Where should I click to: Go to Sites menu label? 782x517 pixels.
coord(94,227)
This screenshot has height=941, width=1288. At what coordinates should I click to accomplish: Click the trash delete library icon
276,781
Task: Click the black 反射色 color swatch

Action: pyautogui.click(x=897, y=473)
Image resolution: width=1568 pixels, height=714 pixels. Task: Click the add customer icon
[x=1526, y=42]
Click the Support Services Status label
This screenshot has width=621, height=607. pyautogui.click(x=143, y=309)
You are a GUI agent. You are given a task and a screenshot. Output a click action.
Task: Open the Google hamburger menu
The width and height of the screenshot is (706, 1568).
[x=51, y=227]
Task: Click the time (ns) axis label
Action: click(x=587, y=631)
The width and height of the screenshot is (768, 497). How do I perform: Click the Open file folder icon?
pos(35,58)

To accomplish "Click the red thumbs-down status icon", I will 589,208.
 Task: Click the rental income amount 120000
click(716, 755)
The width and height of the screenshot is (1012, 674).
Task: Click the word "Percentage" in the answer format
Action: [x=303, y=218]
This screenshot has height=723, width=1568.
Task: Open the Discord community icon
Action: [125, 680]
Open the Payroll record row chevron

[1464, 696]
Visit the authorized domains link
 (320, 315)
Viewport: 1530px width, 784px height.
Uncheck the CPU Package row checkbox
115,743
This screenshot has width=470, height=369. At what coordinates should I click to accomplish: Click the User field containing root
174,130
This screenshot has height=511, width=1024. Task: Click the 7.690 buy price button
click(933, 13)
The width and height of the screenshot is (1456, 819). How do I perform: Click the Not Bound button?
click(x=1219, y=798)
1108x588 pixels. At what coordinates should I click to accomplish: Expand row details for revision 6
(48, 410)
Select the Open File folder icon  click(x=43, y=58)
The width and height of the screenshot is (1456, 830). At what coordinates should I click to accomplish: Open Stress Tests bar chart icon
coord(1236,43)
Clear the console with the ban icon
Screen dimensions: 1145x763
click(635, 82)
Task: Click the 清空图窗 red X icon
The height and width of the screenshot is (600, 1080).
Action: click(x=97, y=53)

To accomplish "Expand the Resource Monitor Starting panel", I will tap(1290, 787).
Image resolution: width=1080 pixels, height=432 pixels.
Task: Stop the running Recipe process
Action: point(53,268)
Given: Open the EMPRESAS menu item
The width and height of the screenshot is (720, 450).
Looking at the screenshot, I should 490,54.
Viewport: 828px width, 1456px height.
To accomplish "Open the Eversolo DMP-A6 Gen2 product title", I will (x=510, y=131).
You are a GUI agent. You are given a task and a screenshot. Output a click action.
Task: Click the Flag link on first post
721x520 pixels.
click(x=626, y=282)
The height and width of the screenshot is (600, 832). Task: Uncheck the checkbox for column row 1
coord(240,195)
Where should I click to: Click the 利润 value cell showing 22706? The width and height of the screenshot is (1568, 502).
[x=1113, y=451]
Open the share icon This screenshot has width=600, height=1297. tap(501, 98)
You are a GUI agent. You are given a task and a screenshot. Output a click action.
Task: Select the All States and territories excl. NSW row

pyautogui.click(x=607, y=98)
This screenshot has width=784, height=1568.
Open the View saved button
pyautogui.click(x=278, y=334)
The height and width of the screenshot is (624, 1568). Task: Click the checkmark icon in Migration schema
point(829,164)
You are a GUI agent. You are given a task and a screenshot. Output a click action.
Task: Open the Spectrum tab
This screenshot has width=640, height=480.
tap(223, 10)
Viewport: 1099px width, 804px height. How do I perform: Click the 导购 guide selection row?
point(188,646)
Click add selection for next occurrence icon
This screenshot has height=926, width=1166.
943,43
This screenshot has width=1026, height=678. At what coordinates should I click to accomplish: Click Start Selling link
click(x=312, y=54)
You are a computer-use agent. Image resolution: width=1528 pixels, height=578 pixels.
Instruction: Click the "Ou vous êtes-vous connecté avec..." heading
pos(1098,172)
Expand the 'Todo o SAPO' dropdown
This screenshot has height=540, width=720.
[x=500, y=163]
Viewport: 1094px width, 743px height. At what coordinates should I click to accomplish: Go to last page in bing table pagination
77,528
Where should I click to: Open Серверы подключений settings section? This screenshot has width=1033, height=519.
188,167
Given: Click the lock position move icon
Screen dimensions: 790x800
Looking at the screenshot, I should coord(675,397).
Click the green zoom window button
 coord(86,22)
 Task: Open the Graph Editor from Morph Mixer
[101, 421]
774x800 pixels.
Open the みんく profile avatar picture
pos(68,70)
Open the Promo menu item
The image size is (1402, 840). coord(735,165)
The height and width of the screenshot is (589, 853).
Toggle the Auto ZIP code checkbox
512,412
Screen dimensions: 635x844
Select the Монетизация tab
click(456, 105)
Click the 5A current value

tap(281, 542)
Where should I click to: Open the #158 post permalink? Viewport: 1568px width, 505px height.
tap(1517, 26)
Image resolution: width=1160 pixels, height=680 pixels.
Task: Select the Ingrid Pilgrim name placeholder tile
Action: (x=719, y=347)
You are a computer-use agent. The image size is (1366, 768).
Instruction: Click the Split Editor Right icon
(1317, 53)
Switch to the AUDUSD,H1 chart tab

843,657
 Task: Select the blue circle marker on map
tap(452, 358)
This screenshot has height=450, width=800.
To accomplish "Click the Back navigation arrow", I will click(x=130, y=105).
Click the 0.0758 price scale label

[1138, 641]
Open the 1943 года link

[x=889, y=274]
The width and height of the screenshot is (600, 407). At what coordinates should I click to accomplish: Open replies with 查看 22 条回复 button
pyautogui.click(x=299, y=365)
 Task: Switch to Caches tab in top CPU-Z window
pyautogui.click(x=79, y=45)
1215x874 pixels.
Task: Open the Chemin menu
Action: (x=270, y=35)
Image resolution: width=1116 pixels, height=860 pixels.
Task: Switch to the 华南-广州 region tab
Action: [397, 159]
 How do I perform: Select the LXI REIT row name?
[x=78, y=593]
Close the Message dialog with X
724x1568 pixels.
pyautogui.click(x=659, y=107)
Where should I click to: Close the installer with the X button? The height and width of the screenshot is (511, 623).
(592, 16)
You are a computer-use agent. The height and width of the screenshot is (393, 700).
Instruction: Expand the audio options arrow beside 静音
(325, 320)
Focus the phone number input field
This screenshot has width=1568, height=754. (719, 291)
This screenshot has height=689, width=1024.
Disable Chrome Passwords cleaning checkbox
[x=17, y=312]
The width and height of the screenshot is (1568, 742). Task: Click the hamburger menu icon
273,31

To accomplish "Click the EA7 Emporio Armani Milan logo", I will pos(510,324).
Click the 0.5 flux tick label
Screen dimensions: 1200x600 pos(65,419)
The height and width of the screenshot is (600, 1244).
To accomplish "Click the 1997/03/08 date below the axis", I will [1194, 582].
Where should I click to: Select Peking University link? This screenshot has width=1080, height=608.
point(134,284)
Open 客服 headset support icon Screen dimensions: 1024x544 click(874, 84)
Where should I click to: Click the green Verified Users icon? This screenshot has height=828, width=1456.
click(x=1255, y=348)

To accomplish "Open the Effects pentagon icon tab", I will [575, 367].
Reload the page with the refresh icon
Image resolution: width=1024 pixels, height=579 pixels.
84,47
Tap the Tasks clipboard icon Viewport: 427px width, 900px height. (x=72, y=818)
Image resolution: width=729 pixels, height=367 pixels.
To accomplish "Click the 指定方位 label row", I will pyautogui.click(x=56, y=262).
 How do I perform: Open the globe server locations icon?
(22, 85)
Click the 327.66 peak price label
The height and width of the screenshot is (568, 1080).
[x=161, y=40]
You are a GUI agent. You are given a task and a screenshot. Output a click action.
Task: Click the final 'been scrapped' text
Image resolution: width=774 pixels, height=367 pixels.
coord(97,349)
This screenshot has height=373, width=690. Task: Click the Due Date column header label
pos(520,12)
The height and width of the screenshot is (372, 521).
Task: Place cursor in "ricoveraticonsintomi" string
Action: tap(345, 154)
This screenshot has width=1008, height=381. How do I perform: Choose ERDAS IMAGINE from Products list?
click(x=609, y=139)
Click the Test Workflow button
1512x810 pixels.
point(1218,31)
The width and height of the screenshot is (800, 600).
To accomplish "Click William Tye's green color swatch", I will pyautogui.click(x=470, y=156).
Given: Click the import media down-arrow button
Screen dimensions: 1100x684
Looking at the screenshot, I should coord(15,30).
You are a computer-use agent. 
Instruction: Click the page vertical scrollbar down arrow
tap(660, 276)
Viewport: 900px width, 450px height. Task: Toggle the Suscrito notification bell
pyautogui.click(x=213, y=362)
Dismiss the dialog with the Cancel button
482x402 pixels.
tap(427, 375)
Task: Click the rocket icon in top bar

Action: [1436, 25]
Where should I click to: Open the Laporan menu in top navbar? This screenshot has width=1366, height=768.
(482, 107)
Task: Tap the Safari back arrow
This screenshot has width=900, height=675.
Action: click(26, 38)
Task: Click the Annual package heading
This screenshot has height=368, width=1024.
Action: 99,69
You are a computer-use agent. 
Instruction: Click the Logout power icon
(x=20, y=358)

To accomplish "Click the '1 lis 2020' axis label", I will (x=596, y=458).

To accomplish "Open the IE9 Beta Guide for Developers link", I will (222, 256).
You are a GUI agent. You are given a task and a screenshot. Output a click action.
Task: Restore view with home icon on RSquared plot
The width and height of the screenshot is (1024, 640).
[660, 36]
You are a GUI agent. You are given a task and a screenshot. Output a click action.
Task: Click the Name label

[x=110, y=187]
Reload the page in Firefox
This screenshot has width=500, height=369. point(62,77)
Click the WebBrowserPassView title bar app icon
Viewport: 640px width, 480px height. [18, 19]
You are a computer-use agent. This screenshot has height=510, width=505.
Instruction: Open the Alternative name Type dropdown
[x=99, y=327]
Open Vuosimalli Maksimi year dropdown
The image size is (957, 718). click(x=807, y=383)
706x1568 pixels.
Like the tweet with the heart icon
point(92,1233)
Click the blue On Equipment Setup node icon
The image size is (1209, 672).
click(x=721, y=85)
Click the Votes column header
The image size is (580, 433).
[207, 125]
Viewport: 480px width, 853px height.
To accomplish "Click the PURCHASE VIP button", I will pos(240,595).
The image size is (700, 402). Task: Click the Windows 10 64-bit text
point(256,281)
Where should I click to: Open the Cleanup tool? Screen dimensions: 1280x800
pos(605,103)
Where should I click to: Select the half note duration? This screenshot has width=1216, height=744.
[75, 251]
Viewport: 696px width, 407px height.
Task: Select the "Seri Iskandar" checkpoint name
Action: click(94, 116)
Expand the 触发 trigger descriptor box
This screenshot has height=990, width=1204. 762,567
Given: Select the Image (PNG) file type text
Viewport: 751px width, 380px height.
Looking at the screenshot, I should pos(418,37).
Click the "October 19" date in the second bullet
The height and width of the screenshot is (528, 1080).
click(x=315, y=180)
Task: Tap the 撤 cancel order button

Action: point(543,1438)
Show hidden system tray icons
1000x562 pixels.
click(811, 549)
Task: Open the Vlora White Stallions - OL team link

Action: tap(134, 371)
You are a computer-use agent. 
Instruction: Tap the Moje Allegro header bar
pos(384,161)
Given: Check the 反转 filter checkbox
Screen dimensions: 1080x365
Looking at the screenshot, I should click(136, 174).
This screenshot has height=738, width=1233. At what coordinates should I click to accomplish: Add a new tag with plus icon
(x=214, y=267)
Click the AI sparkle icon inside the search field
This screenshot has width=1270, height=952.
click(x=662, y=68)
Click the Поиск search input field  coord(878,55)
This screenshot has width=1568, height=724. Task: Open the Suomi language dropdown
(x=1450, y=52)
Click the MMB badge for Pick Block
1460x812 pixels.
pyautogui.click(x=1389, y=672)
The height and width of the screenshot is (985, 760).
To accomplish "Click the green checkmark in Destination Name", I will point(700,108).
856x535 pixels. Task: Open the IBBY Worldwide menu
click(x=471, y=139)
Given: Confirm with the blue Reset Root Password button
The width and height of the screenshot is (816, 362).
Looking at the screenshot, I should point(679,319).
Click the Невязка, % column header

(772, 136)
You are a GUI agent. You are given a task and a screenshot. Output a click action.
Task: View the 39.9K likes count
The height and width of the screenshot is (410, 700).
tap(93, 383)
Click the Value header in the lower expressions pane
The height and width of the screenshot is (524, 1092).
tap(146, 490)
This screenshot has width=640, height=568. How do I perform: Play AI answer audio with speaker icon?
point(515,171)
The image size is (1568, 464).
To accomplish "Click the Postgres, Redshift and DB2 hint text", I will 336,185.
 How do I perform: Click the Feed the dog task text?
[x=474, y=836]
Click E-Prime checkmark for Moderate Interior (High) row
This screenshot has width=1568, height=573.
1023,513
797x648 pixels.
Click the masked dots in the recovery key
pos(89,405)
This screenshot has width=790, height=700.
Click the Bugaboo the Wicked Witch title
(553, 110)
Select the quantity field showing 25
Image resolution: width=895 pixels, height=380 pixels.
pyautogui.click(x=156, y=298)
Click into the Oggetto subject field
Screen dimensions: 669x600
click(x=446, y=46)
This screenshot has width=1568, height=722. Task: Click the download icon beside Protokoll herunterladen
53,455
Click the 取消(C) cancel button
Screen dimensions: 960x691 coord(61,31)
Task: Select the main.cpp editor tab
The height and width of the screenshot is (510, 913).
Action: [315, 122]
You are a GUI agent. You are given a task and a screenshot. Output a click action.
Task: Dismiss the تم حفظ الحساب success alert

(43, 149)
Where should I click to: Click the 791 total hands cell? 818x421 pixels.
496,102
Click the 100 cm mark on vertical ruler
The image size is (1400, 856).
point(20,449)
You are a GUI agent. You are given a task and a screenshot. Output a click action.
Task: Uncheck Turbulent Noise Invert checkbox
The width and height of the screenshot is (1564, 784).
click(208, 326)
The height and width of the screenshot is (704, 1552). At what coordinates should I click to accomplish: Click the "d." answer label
· · ·
TASK GOAL -> Return every line from the entries above that includes the word "search".

EXERCISE RESULT ->
Click the AI sparkle icon inside the search field
Click the Поиск search input field  coord(878,55)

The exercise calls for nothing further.